» **Activity**
Within the entries below, find the portion that opens with the line containing "Al Pacino (89, 2214)" and closes with the line containing "Hours (37, 1809)". Retype that portion exactly and only.

Pixel coordinate grounding data:
###

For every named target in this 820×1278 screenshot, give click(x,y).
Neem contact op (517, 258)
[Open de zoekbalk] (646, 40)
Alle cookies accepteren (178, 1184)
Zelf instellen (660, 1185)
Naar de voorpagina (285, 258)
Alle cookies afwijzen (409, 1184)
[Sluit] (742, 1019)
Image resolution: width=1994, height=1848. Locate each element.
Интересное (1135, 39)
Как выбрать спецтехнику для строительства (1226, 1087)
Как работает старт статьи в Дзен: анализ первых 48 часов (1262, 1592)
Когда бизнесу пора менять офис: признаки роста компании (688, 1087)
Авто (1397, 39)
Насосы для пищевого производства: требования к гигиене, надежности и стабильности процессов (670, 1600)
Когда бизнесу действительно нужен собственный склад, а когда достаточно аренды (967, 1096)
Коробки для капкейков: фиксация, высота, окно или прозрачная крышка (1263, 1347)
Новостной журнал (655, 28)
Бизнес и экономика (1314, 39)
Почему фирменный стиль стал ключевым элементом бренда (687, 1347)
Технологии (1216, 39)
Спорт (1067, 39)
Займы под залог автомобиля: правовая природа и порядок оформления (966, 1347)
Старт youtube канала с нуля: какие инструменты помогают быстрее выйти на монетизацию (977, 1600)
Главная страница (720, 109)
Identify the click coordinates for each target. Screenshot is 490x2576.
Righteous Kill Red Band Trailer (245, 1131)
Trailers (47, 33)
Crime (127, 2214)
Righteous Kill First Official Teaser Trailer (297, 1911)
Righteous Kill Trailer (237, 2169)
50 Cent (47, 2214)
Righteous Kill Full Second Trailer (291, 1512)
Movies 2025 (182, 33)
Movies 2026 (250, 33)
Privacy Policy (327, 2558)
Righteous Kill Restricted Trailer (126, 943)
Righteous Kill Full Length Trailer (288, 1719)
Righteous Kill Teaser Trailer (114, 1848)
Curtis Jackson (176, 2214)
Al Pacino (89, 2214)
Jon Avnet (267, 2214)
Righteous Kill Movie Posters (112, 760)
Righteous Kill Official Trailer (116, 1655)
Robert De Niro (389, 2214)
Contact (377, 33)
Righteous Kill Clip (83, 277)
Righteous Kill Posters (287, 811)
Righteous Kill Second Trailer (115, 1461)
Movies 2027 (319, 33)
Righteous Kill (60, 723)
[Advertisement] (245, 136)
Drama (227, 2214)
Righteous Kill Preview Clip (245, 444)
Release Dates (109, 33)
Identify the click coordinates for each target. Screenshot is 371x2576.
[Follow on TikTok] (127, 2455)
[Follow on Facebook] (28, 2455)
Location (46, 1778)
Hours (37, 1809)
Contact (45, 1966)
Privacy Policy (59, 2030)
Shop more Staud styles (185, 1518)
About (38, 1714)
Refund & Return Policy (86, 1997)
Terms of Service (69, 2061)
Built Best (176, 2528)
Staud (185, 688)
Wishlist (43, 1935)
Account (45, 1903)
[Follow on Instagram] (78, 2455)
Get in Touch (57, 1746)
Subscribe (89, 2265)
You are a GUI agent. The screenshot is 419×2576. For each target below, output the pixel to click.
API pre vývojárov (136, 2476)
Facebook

###

» **Task output**
Al Pacino (89, 2214)
Jon Avnet (267, 2214)
Righteous Kill Movie Posters (112, 760)
Righteous Kill Official Trailer (116, 1655)
Robert De Niro (389, 2214)
Contact (377, 33)
Righteous Kill Clip (83, 277)
Righteous Kill Posters (287, 811)
Righteous Kill Second Trailer (115, 1461)
Movies 2027 (319, 33)
Righteous Kill (60, 723)
[Advertisement] (245, 136)
Drama (227, 2214)
Righteous Kill Preview Clip (245, 444)
Release Dates (109, 33)
Identify the click coordinates for each target. Screenshot is 371x2576.
[Follow on TikTok] (127, 2455)
[Follow on Facebook] (28, 2455)
Location (46, 1778)
Hours (37, 1809)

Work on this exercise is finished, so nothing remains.